To compound this clouding effect of scope neglect, we tend to mentally round up tiny probabilities to “maybe” (think: lottery) or round them down to “it will never happen” (think: being hit by a meteorite while sleeping, the unfortunate fate of Ann Hodges of Alabama). Lipsitch and Inglesby’s 2014 study gives a 0.01-0.6% probability of causing a pandemic per lab worker per year to gain-of-function research on virulent flu viruses.

But rounding this probability down to “it won’t happen” would be a grave moral error.

Because a severe pandemic could cause hundreds of millions of deaths, even the lower-bound 0.01% risk of causing a global pandemic each year would mean that a gain-of-function researcher should expect to cause an average of 2,000 deaths per year. If that math is even remotely close to right, working on the most dangerous PPPs could be the most deadly job in the world.

Of course, we don’t act like it. Psychologically, it is incredibly hard to recognize what is “normal” as morally questionable, or even profoundly wrong. If your respected peers are doing the same kind of work, the prestigious scientific journals are publishing your research, and the tenure board are smiling down from above, it’s almost impossible to come to the disturbing and horrifying  conclusion that you’re doing something seriously unethical. But if the risks are as severe as Lipsitch and Co. claim (and the benefits as mediocre) then it is difficult to see how working with PPPs could be ethically defensible. What benefit to the world would your work have to provide to justify causing an expected 2,000 deaths each year?

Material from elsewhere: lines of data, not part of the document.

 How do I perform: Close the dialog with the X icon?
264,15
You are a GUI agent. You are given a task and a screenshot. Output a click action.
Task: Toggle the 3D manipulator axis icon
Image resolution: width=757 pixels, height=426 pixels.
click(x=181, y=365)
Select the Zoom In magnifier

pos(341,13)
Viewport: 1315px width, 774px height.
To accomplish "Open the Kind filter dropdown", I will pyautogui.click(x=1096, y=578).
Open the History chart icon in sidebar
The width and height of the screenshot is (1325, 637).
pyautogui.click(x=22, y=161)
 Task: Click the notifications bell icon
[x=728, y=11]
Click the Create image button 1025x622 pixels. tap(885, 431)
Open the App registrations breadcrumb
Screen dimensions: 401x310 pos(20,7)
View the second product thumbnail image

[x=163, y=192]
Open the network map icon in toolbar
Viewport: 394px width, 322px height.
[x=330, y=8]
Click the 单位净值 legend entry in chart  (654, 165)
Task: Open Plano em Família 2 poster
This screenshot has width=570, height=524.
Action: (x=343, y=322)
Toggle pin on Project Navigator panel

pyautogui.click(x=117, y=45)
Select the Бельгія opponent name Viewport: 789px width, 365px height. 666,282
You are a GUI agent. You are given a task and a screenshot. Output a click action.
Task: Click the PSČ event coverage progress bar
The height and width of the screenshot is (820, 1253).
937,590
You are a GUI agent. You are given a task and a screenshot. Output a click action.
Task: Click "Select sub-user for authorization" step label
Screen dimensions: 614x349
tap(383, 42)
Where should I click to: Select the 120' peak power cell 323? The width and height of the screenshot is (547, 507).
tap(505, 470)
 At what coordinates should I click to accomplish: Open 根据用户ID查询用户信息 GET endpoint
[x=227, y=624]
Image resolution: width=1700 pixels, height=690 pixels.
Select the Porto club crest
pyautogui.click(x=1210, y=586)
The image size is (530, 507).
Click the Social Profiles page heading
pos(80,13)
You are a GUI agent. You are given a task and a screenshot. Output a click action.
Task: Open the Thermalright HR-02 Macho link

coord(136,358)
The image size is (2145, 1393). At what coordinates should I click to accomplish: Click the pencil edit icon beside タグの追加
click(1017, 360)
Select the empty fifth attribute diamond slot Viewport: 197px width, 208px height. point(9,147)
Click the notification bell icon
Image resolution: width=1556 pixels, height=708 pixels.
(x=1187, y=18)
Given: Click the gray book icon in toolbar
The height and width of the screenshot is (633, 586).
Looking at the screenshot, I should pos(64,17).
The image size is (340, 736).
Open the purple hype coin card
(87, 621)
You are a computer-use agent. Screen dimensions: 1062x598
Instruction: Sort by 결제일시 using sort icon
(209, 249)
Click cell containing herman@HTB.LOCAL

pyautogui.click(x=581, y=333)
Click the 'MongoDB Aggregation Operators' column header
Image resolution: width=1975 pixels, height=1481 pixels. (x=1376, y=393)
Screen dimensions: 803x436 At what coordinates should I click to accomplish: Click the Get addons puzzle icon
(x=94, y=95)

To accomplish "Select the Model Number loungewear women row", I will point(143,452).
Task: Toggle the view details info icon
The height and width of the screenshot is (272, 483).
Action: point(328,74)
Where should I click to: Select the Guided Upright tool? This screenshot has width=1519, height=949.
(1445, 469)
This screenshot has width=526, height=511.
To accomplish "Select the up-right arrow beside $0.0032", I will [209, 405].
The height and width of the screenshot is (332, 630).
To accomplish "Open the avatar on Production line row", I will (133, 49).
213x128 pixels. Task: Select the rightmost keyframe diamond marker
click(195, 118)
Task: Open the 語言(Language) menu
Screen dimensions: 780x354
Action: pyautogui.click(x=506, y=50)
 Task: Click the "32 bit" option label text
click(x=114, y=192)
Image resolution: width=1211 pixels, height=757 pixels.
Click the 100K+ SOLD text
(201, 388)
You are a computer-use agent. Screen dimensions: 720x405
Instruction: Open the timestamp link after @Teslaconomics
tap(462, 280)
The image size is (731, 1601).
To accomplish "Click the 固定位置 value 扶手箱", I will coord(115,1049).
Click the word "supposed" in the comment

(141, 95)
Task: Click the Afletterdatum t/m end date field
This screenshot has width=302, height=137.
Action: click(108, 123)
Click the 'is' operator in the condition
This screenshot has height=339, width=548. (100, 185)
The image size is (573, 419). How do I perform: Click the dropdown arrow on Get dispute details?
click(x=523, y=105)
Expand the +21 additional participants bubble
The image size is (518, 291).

Even putting the ethical debate to one side, extreme caution seems warranted when debating the morality of lab research on PPPs. It is a topic that could create the “perfect storm” of flawed moral reasoning.

Giles Howdle is writing up his doctoral thesis at the University of Edinburgh in the UK. His research focuses on the problem of morality’s authority—on questions such as ‘Why should I be moral?’ Besides topics in ethics and metaethics, his philosophical interests include political philosophy and the philosophy of wellbeing.